Huldar saga is the name of a lost Icelandic saga said to have been told by Sturla Þórðarson in 1263. Though the saga is no longer extant, the account of its telling has attracted extensive commentary as a rare account of medieval Icelandic saga-performance.

Huldar saga is also one of the names of at least one post-medieval Icelandic saga in the same genre.

==Sturla Þórðarson's Huldar saga==

This medieval Huldar saga is mentioned in Sturlu þáttr, a short tale about Sturla Þórðarson that survives only in the version of Sturlunga saga attested in the manuscript Reykjafjarðarbók, indicating that it does not belong to the written archetype of the saga. It depicts Sturla winning the favour of King Magnus VI of Norway through his storytelling; in this, it is similar to many of the Íslendingaþættir. It is assumed that the saga was akin to the fornaldarsögur, but there is debate as to whether Sturla knew it only orally or whether it was ever written (before his time or after). It has been suggested that the eponymous Huld is identical to a character in Ynglinga saga, but this is not certain. The passage is noted as a rare account of medieval Icelandic saga-performance, composed only about thirty-five years after the event is claimed to have taken place. It also seems to witness the existence of a lost *Huldar saga.

The context for the passage is that King Hákon IV of Norway is on campaign in Scotland. Learning that Hákon's son Magnús is now ruling in Norway, an impoverished Sturla decides he needs to ingratiate himself with the new king. He sails to Bergen, but is not received warmly by Magnús, who merely promises not to kill him. Magnús then has Sturla accompany him and the court on a voyage southwards.

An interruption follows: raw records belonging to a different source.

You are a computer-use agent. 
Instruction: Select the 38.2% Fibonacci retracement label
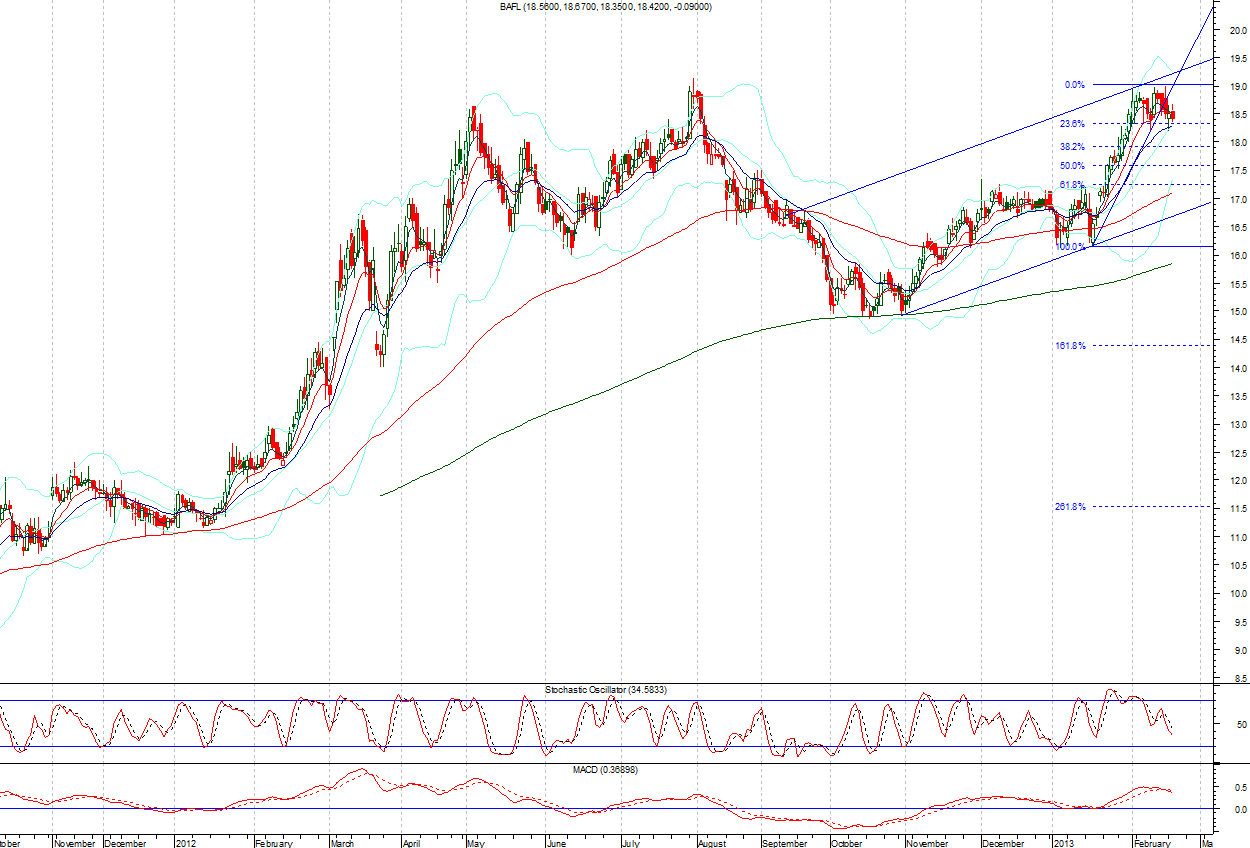tap(1072, 146)
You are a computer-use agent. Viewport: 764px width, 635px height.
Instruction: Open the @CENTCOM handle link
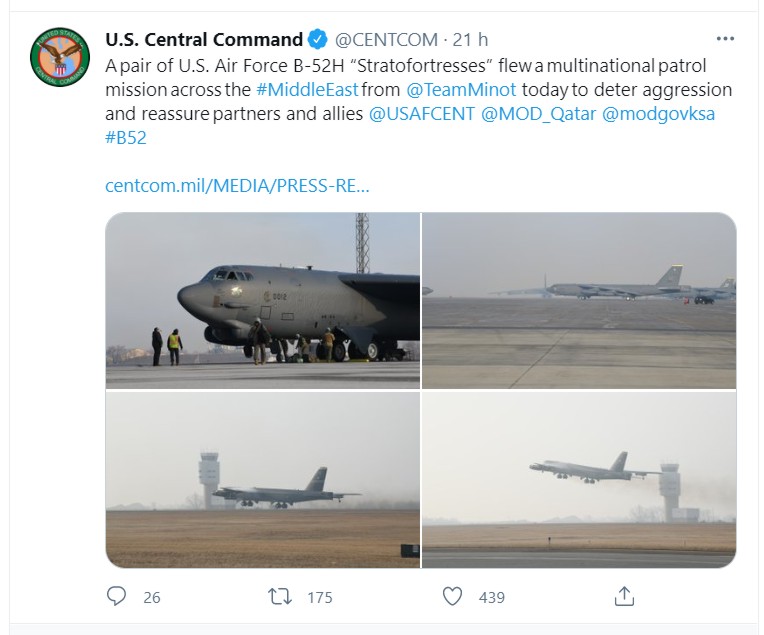click(385, 40)
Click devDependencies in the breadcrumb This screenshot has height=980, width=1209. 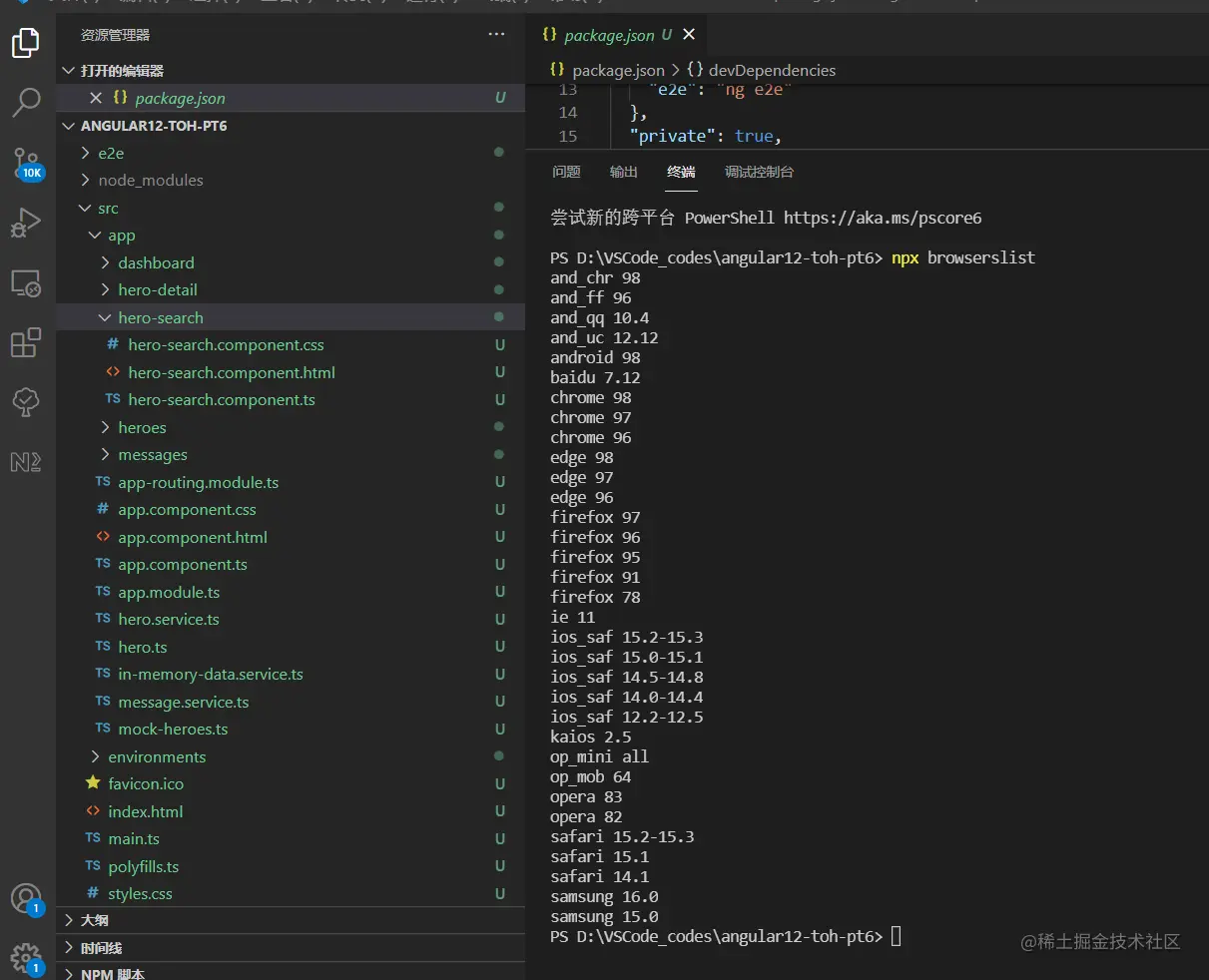point(772,70)
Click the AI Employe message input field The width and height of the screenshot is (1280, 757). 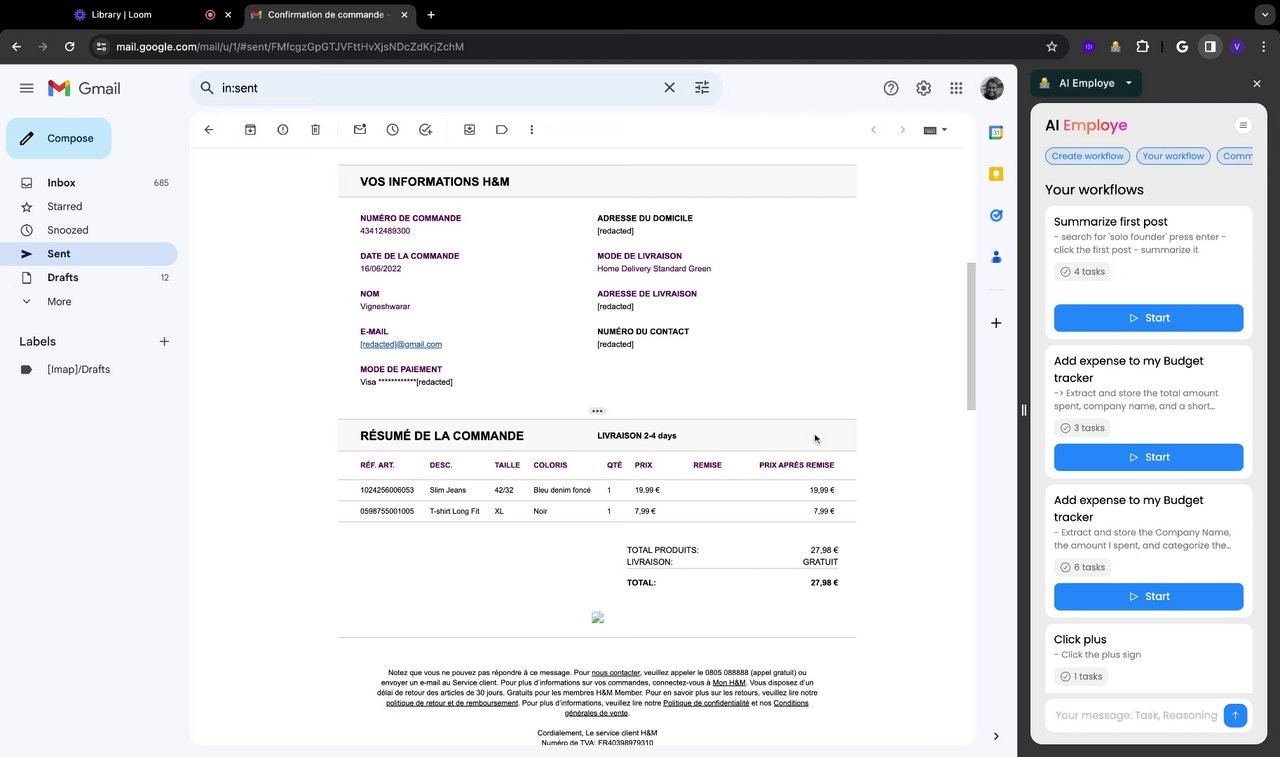click(1135, 715)
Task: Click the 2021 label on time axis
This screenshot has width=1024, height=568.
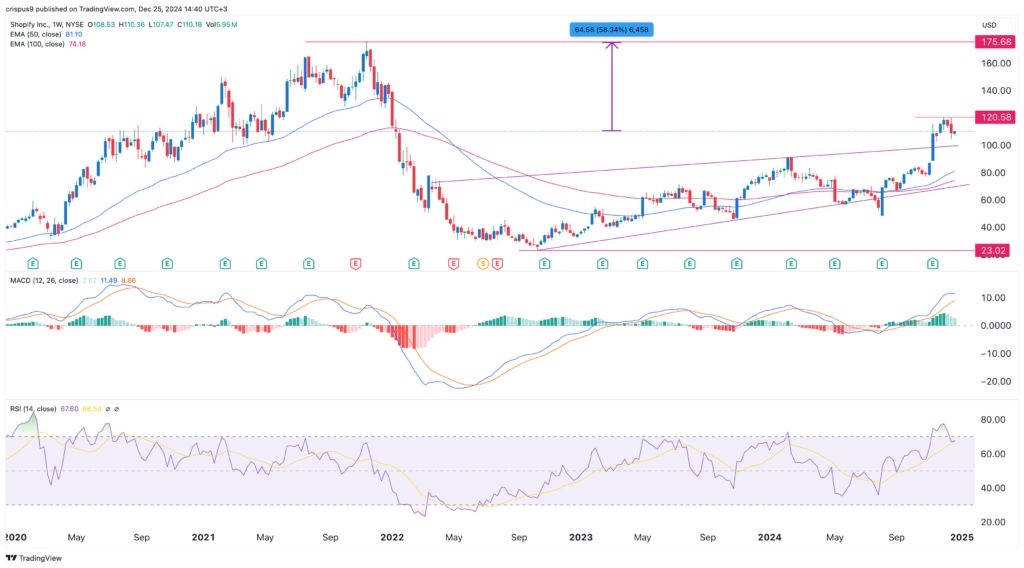Action: [203, 537]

== The eighteenth-century Sagan af Huld hinni miklu ==
The name Huldar saga is also borne by a saga first witnessed in eighteenth-century manuscripts and known as Sagan af Huld hinni miklu. Modern scholars do not believe it is related to Sturla's tale; Matthew Driscoll has indeed characterised it as 'an 18th-century reconstruction' of Sturla's tale. At least twenty-one manuscripts of the saga are known. The saga was printed in Reykjavík in 1909 as Sagan af Huld drottningu hinni ríku ('the saga of Queen Huld the Powerful') and as Sagan af Huld hinni miklu og fjölkunnugu trölldrottningu ('the saga of Huld the Great and the magical troll-queen') and published in Akureyri in 1911.